The leading Democratic presidential candidates faced pointed questions on gay marriage and the basis for sexual orientation in TV forum.
Former Sen. John Edwards found himself discussing whether he is comfortable around gay people - he said he is. New Mexico Gov. Bill Richardson appeared to struggle with a question about why people become gay or lesbian. Sen. Hillary Rodham Clinton ended up defending the record of her husband, former President Bill Clinton, on gay rights.
"We certainly didn't get as much done as I would have liked," the New York senator said. "But there was a lot of honest effort."
Six of the eight Democratic candidates answered questions Thursday on gay rights at the two-hour forum co-sponsored by the Human Rights Campaign, a gay-rights group active in Democratic politics, and Logo, a gay-oriented cable TV channel that aired the forum live.
Organizers said it marked the first time that major presidential candidates appeared on TV specifically to address gay issues. The candidates appeared one at a time in an upholstered chair on a Hollywood studio set and took questions from a panel that included singer Melissa Etheridge.

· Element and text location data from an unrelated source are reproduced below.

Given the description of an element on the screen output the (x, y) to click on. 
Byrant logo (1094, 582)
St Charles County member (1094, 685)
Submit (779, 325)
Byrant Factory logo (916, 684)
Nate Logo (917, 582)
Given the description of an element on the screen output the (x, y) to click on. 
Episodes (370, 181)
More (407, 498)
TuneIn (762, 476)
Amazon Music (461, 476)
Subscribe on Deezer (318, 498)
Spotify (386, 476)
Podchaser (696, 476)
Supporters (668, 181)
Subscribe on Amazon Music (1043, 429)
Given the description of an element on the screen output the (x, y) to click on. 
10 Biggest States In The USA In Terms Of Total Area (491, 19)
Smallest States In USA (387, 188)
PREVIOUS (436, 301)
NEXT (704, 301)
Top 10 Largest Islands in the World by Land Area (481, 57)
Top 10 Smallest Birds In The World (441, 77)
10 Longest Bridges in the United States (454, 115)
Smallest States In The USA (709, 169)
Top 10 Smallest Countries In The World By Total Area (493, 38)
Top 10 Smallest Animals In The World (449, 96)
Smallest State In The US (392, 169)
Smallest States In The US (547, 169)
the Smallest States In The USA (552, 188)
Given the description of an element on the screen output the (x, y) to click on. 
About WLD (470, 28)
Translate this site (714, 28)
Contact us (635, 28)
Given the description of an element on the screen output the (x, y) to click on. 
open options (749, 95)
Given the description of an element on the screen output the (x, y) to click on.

The candidates underscored differences with Republicans on gay and lesbian rights, but leading candidates also faced aggressive questioning on their reluctance to embrace marriage for same-sex couples.
All of the Democratic candidates support a federal ban on anti-gay job discrimination, want to repeal the "don't ask, don't tell" policy barring gays from serving openly in the military and support civil unions that would extend marriage-like rights to same-sex couples.